*PASSAGE SHOWN:*
* Begin *

Speaking Out in Love

Twenty-Third Sunday in Ordinary Time

In the final verses of today’s Gospel reading Jesus says that when two or three are gathered in his name, “there am I in the midst of them” (Matthew 18:20). So we understand that fraternal correction is always undertaken in the presence of Jesus Christ. Likewise, encouraging the good in others is not only the right thing for us to do, it is a necessity. The LORD tells the prophet Ezekiel that if he does not speak out to dissuade a person from evil, then he too will be held responsible. We live in a “do your own thing” age where moral objectivity is often ignored. Clearly when the message we share with others is rooted in love, our motives cannot ever be misinterpreted. As Saint Paul writes, “Love does no evil to the neighbor; hence, love is the fulfillment of the law” (Romans 13:10).

* End *

*RECORDED INFORMATION:*

* Begin *

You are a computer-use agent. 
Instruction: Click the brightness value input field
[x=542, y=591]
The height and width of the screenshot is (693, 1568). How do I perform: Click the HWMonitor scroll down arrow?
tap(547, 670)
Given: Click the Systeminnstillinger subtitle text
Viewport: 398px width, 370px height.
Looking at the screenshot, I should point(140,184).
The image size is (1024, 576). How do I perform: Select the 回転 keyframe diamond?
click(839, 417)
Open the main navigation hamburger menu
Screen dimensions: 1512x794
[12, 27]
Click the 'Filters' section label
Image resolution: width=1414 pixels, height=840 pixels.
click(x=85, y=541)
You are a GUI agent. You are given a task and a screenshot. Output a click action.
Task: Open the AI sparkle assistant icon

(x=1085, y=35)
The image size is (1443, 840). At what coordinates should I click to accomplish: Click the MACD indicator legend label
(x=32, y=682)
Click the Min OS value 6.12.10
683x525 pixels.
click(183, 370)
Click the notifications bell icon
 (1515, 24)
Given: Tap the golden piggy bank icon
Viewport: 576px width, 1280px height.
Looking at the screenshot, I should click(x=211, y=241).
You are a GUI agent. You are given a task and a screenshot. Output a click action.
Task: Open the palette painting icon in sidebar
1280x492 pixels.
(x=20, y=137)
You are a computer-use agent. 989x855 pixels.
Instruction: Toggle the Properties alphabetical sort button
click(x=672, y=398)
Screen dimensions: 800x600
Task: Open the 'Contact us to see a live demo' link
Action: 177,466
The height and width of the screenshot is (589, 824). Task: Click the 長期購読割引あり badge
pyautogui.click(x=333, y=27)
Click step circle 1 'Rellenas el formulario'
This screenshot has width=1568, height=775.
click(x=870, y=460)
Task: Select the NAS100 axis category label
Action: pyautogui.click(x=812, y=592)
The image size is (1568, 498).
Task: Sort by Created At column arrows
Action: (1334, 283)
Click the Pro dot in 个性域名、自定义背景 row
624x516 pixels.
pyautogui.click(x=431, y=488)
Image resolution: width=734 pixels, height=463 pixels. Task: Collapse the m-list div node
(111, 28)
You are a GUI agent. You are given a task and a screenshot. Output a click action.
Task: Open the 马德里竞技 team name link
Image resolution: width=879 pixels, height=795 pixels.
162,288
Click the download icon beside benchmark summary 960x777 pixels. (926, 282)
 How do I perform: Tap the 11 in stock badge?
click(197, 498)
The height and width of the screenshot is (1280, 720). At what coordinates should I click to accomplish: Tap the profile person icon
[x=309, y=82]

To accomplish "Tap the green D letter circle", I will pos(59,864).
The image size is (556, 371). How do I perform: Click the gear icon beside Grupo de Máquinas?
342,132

* End *

*CHALLENGE 1:*
According to the Speaking Out in Love reflection, what happens to Ezekiel if he does not speak out to dissuade a person from evil?
*CHALLENGE 2:*
Translate this sentence from the Speaking Out in Love reflection into Spanish: "We live in a “do your own thing” age where moral objectivity is often ignored."

*CORRECT RESULT 1:*
He too will be held responsible.

*CORRECT RESULT 2:*
Vivimos en una época de "haz lo que quieras" en la que a menudo se ignora la objetividad moral.